- [Passage to read]:
** START **

In the 1960’s Vietnam’s late communist leader, Ho Chi Minh, encouraged the rural poor to dig fishponds as a way to boost their nutrition. The small ponds were integrated into family farms where fish fed on agricultural waste until they became food themselves.
The farmers then drained the ponds and fertilized their fields with the sludge before starting the cycle all over again, never buying a single bag of feed or fertilizer.
Today’s model couldn’t be more different. Cut to the scene at feeding time at a catfish farm in the Mekong River Delta. Workers bang the floorboards on a raft and then pour 50-pound bags of commercial fish pellets — which consist mostly of imported soy meal — into the water. The surface of the pond explodes with fish so dense it looks like you can walk across them.
Fortunes are being made raising these native catfish, called pangasius, on an industrial scale. And entrepreneurs like fifty six year old Duong Ngoc Minh are the new tycoons.
“For me this is about legacy,” Mihn said. “And the legacy I want to leave for the future generations is the development of this aquaculture business.”

** END **

- [Stored rows]:
** START **

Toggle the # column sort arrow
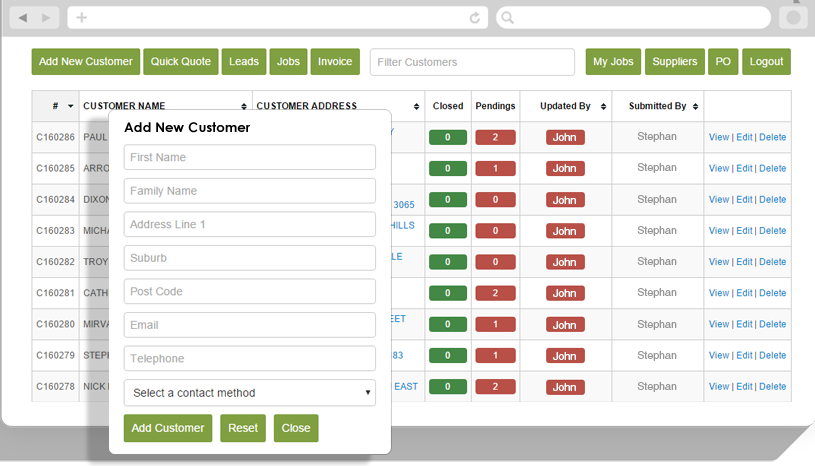 [x=70, y=106]
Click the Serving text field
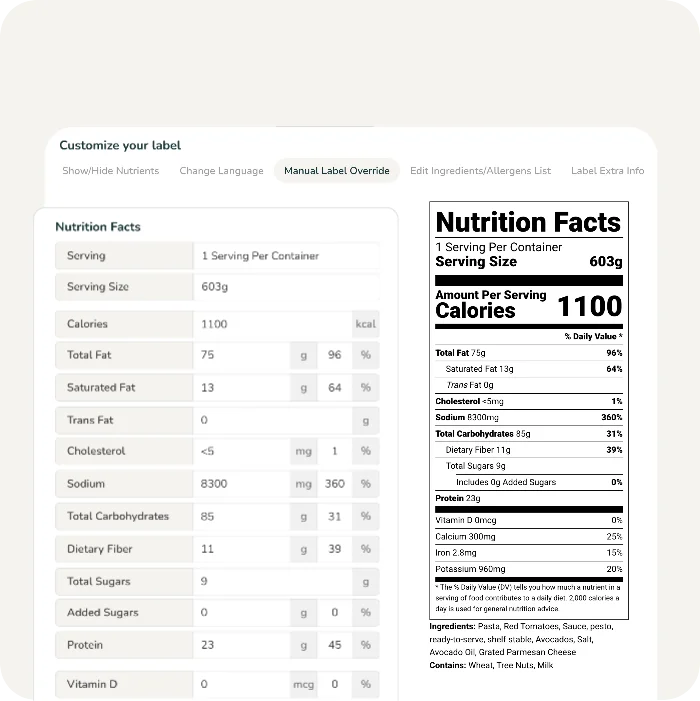 [x=286, y=256]
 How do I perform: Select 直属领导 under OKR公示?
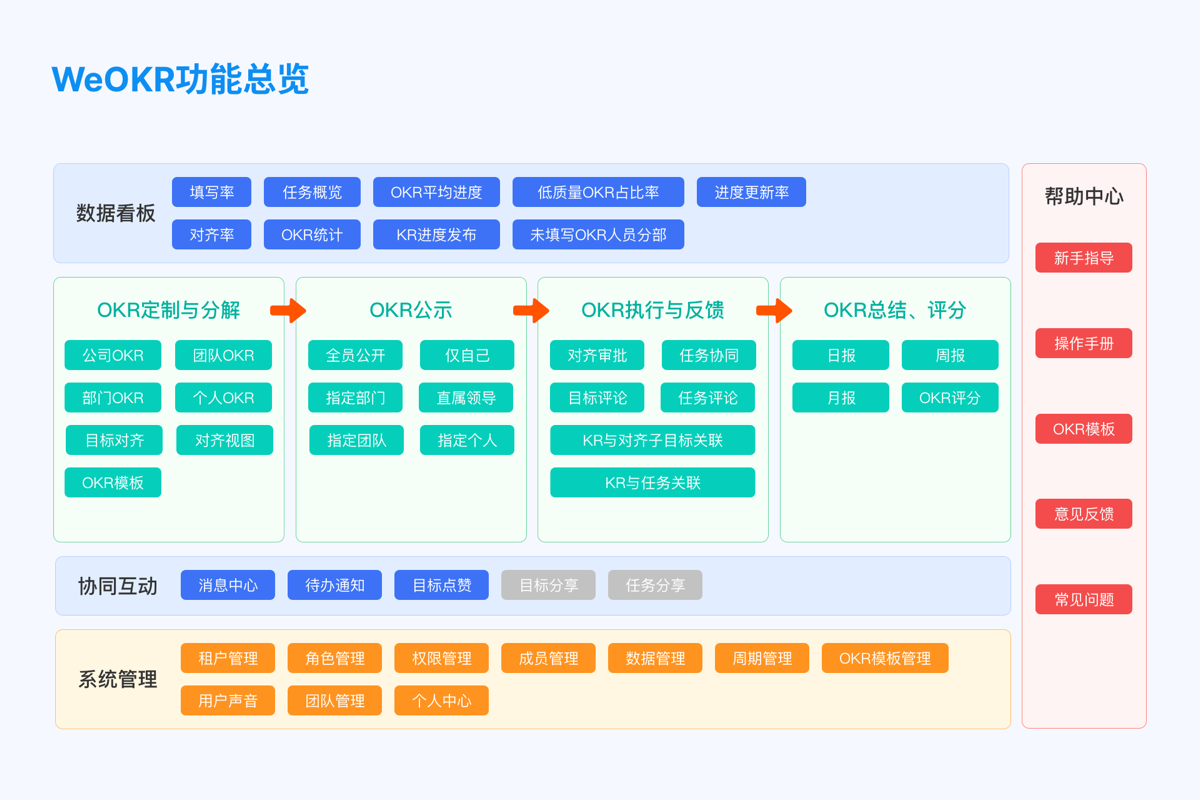tap(466, 398)
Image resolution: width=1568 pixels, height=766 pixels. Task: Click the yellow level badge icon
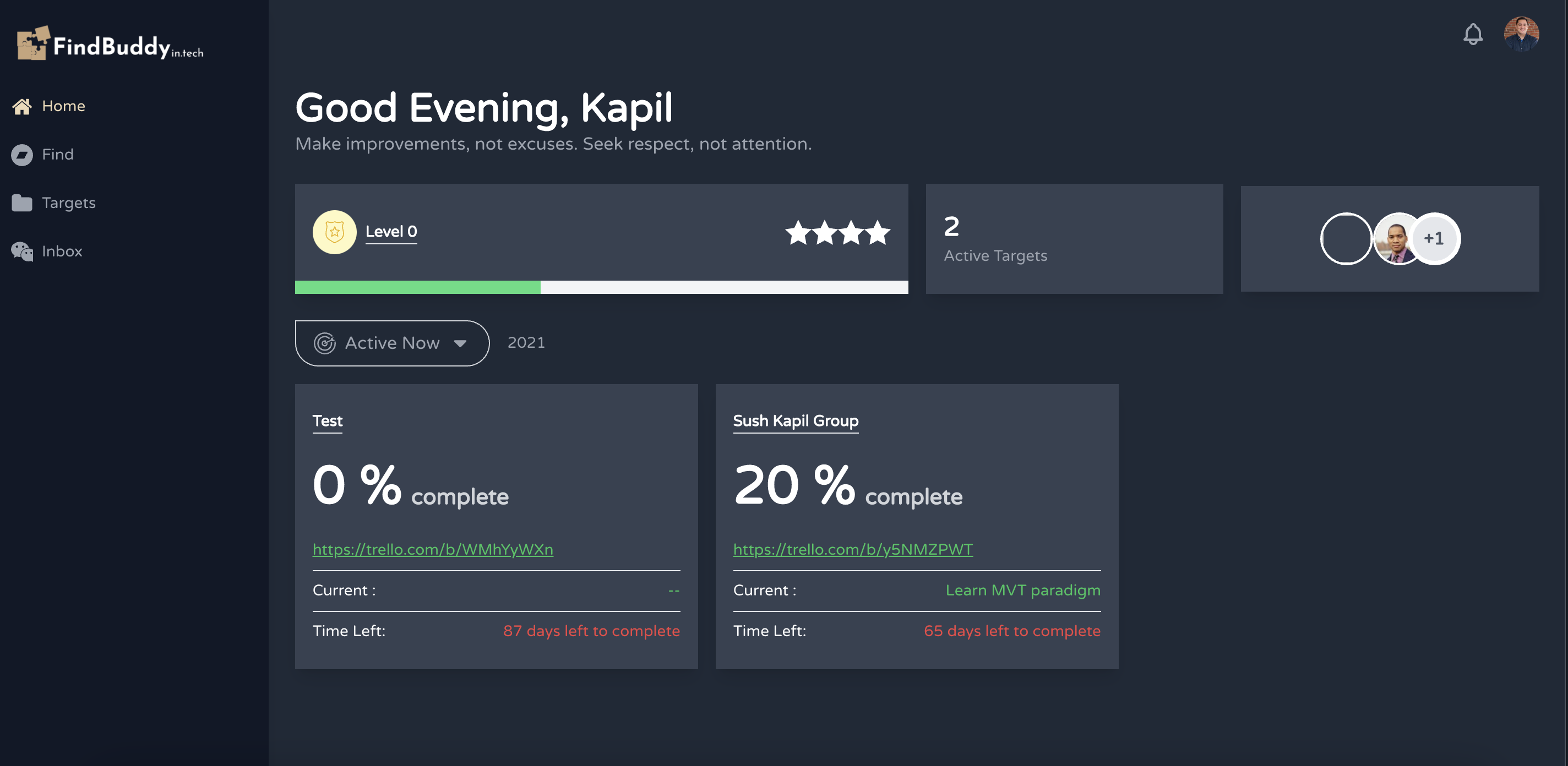pos(334,232)
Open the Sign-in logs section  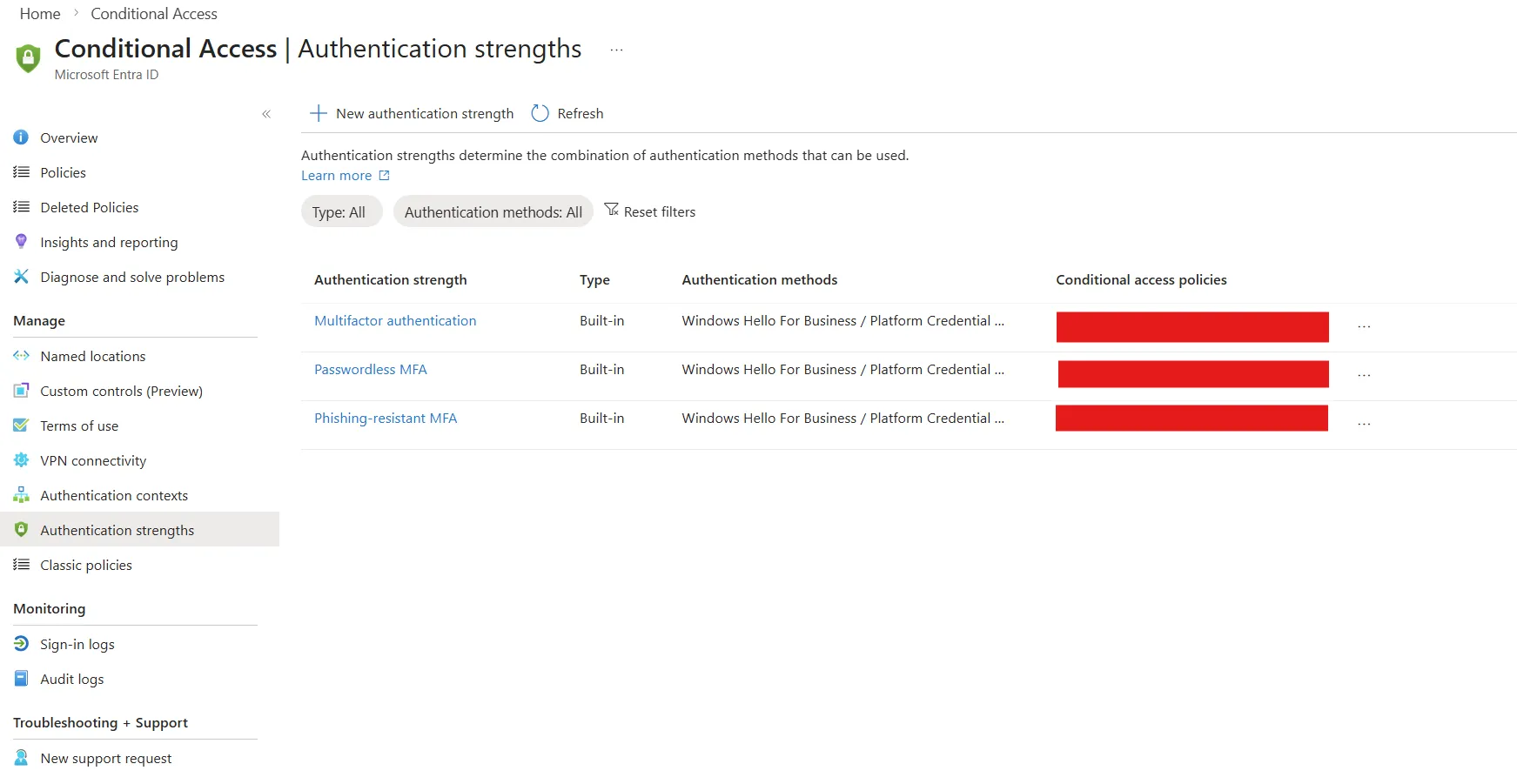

** END **

- [Task brief]:
Answer these questions using the passage on Vietnamese fish farming:
(a) Who encouraged the rural poor to dig fishponds in the 1960s?
(b) What do the commercial fish pellets consist mostly of?
(c) What are the native catfish raised on an industrial scale called?
The items are not needed for this.

- [Final result]:
(a) Ho Chi Minh, Vietnam's late communist leader
(b) Imported soy meal
(c) Pangasius